■ Records for this exercise

********************

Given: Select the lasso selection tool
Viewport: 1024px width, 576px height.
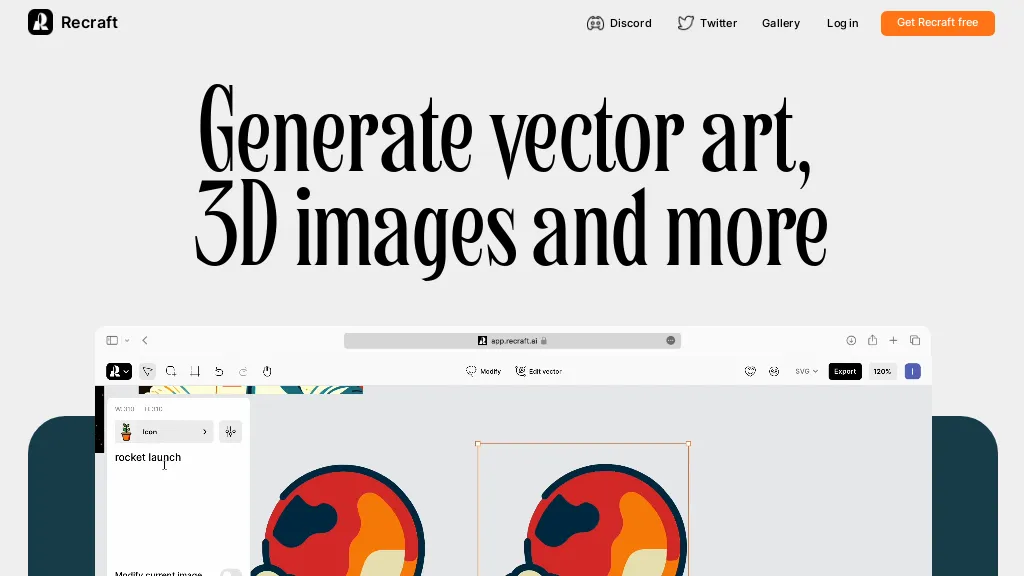Looking at the screenshot, I should coord(171,371).

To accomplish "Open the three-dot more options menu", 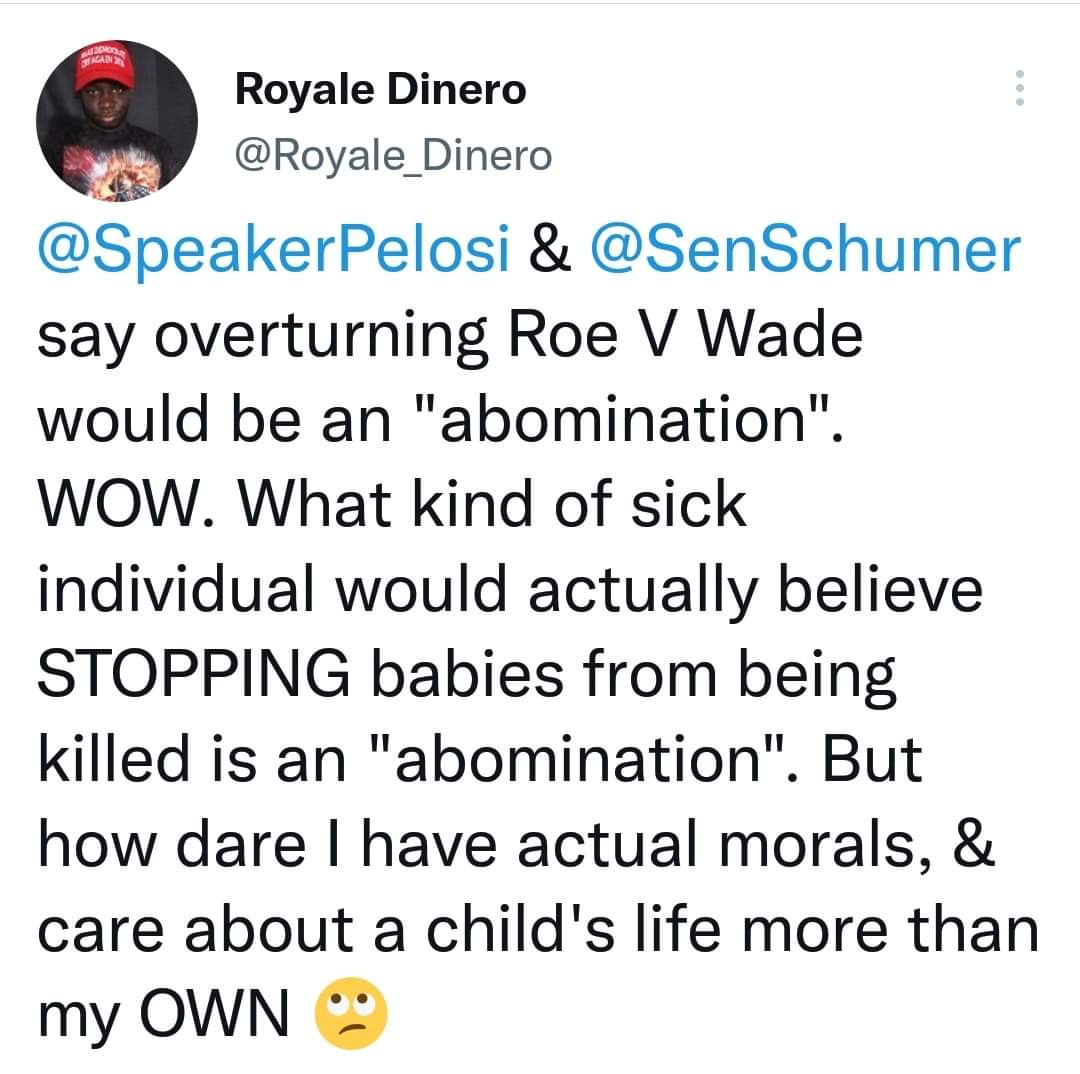I will [x=1020, y=88].
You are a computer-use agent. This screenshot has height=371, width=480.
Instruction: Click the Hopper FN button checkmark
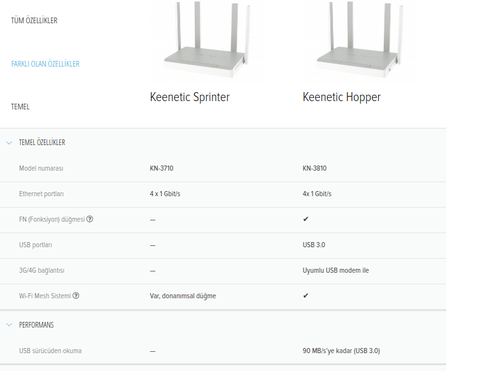tap(306, 219)
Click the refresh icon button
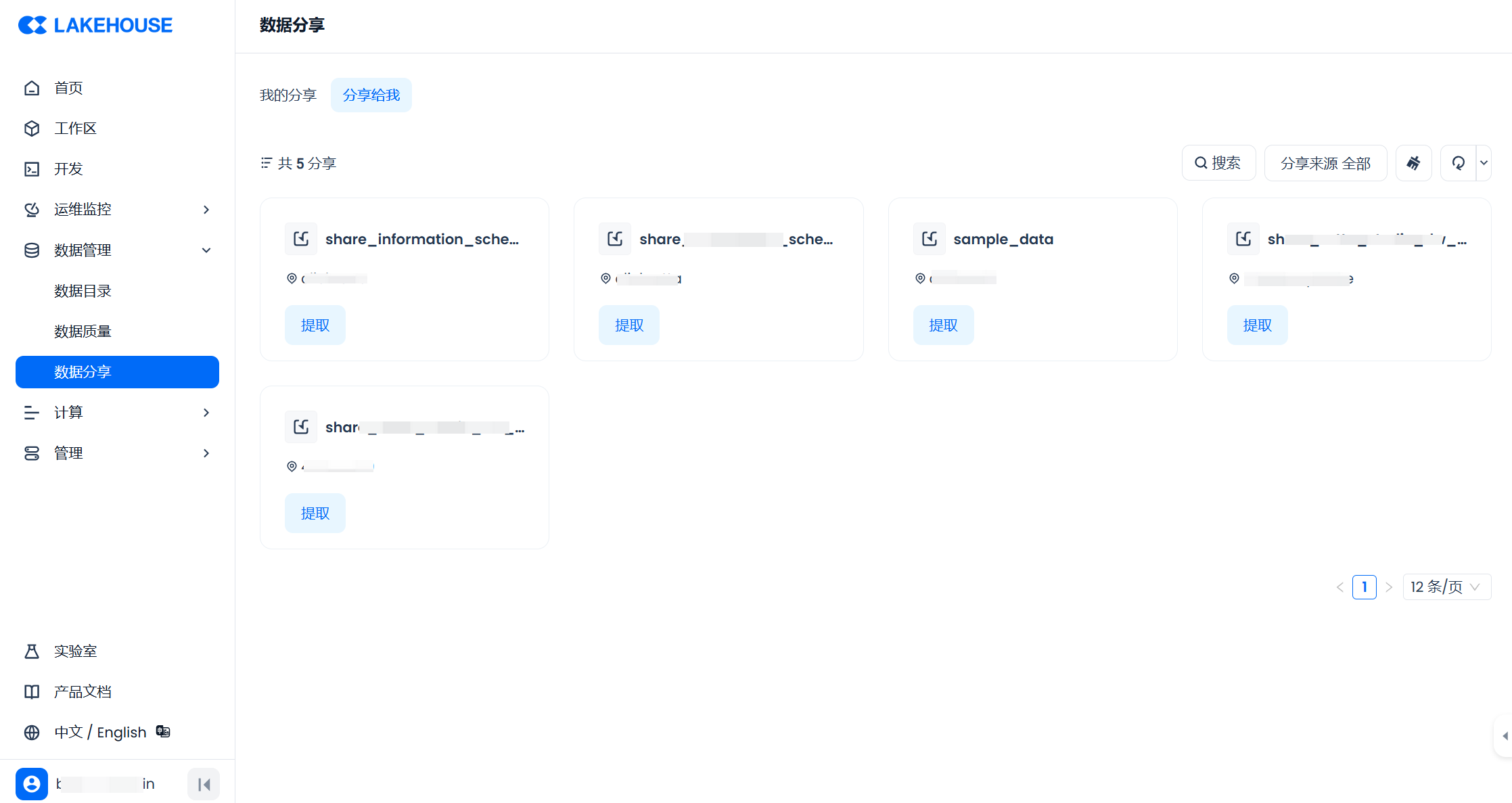This screenshot has height=803, width=1512. click(1458, 163)
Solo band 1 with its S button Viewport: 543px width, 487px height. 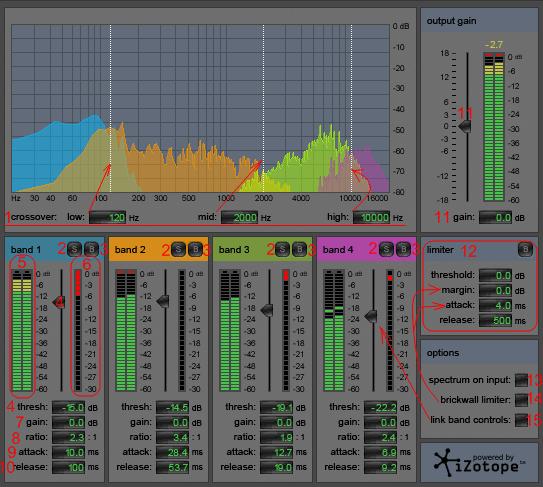coord(74,249)
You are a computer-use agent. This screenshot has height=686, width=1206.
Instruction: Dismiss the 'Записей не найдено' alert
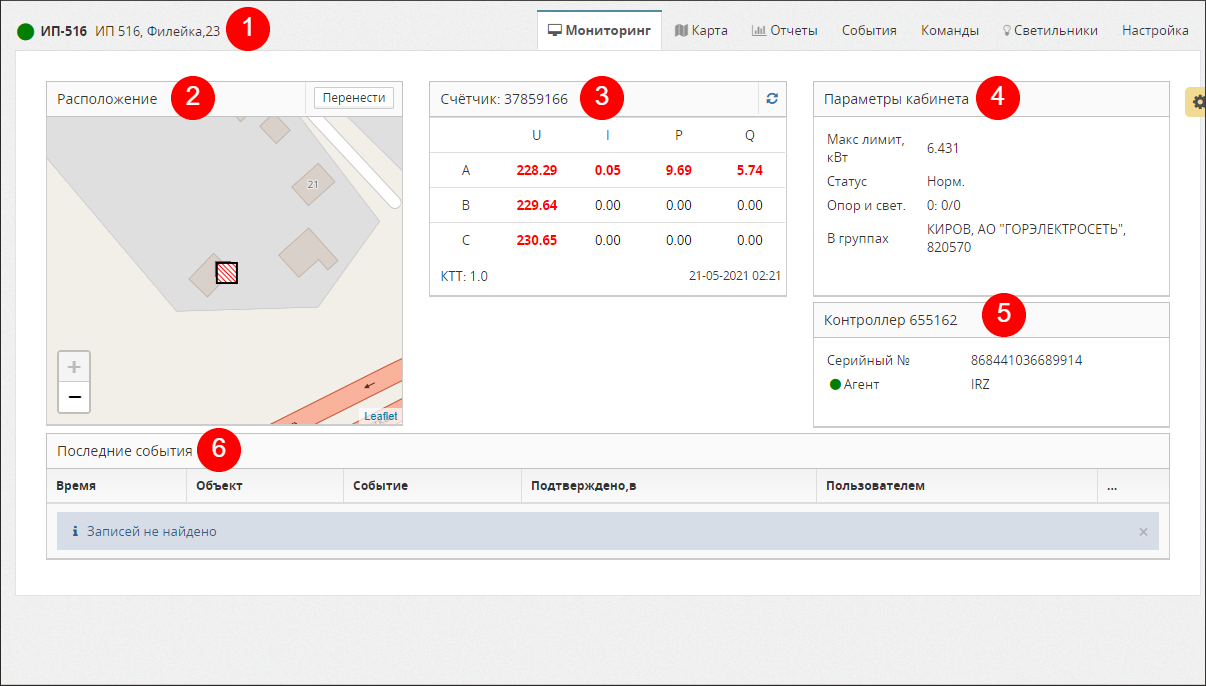[1143, 532]
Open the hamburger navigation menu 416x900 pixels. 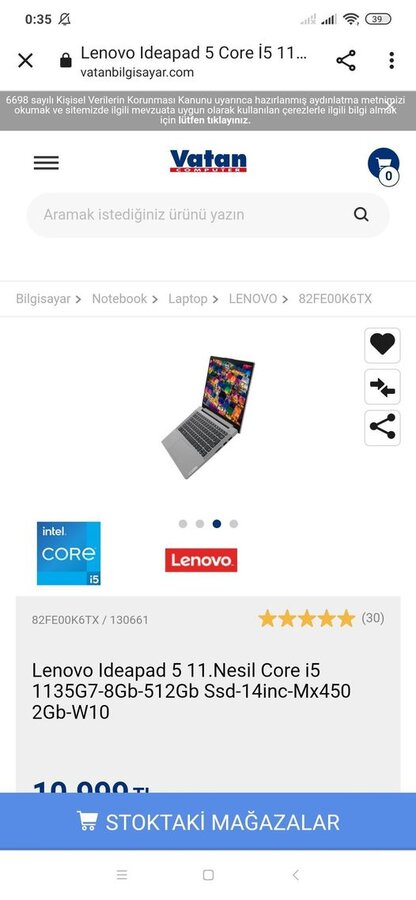pyautogui.click(x=46, y=163)
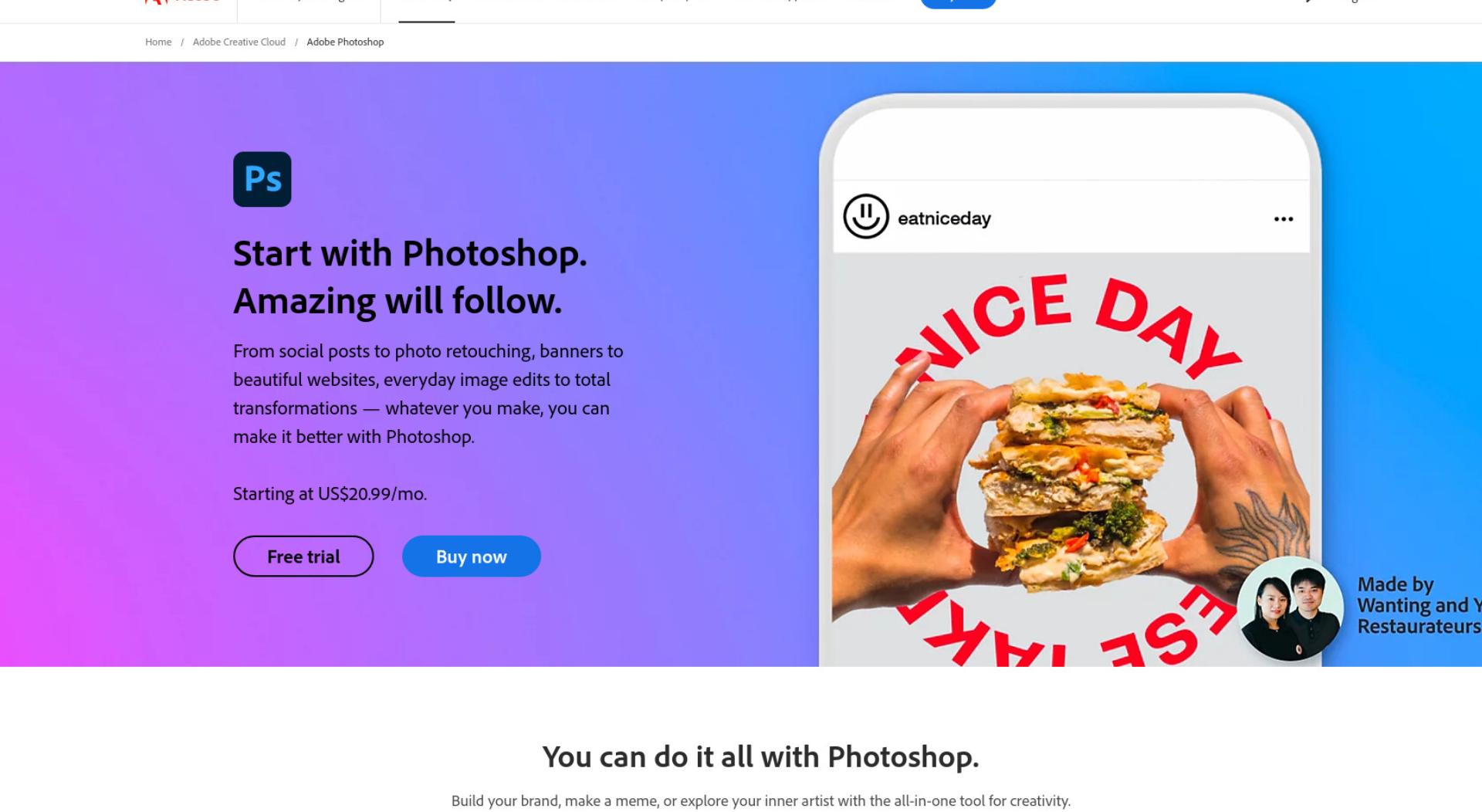
Task: Click the blue button in the top navigation
Action: click(x=958, y=3)
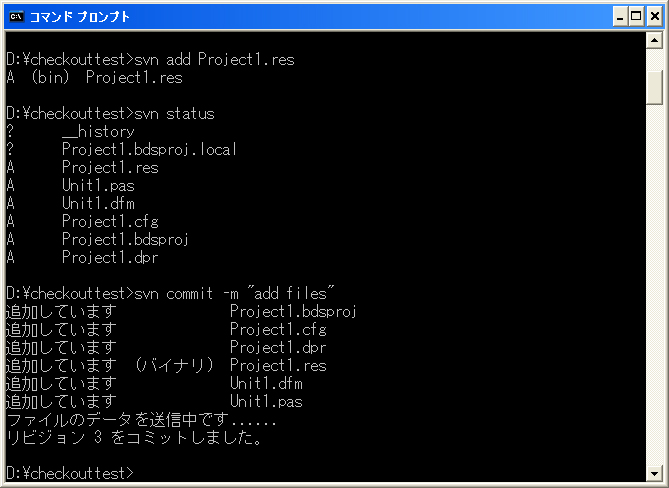Viewport: 669px width, 488px height.
Task: Click the scrollbar up arrow
Action: 654,41
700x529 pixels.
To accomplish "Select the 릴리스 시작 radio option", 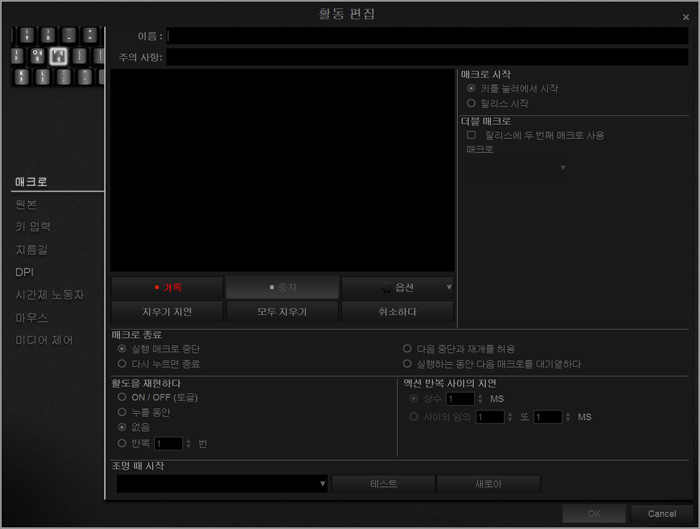I will pyautogui.click(x=471, y=103).
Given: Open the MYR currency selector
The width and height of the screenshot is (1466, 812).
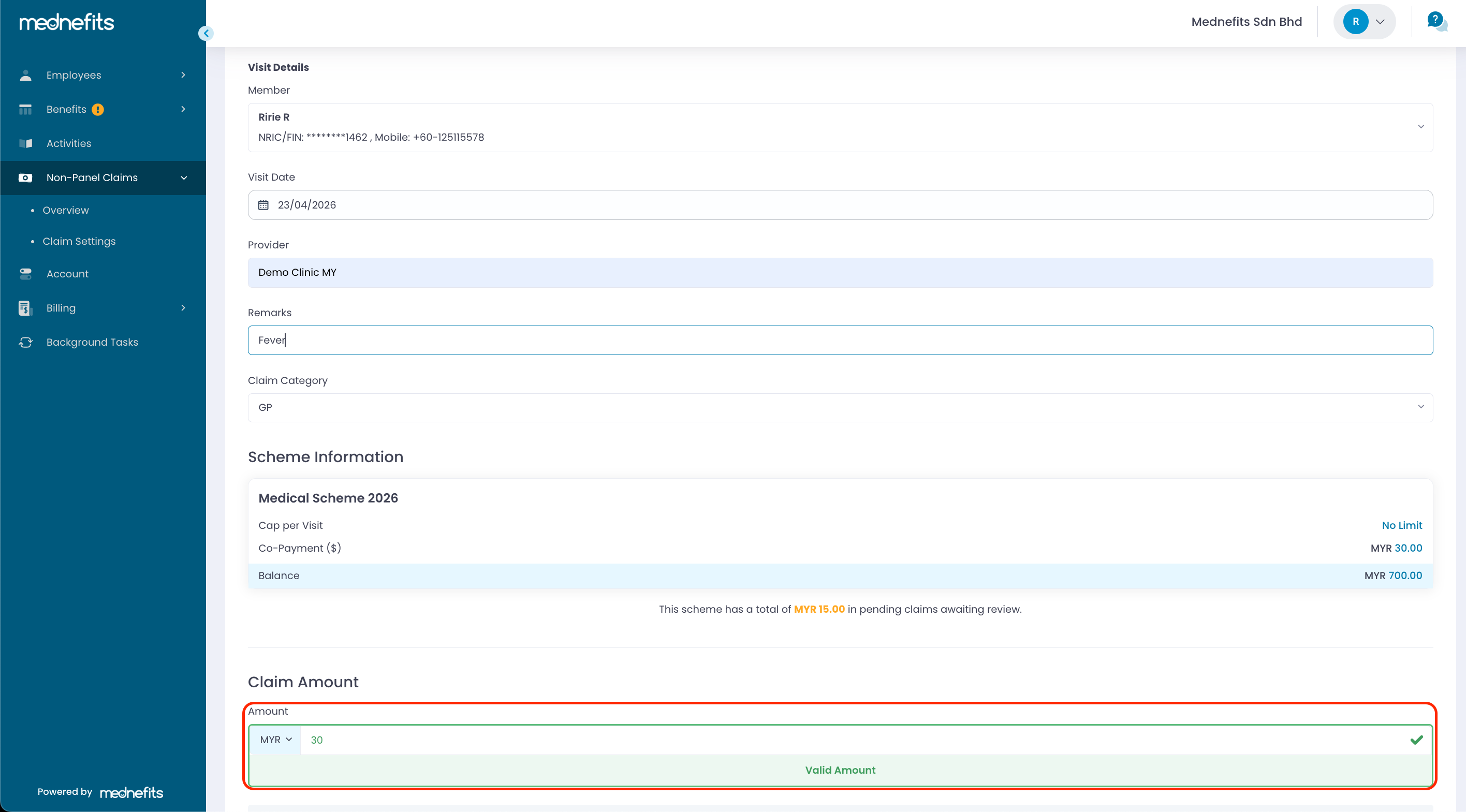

********************

Render the lines from the one containing "Given: Open the MYR currency selector" through the end of the lines as a JSON list of strings, one string per line, with blank lines left out and pictures omitted.

■ Solution for this task
[
  "Given: Open the MYR currency selector",
  "The width and height of the screenshot is (1466, 812)."
]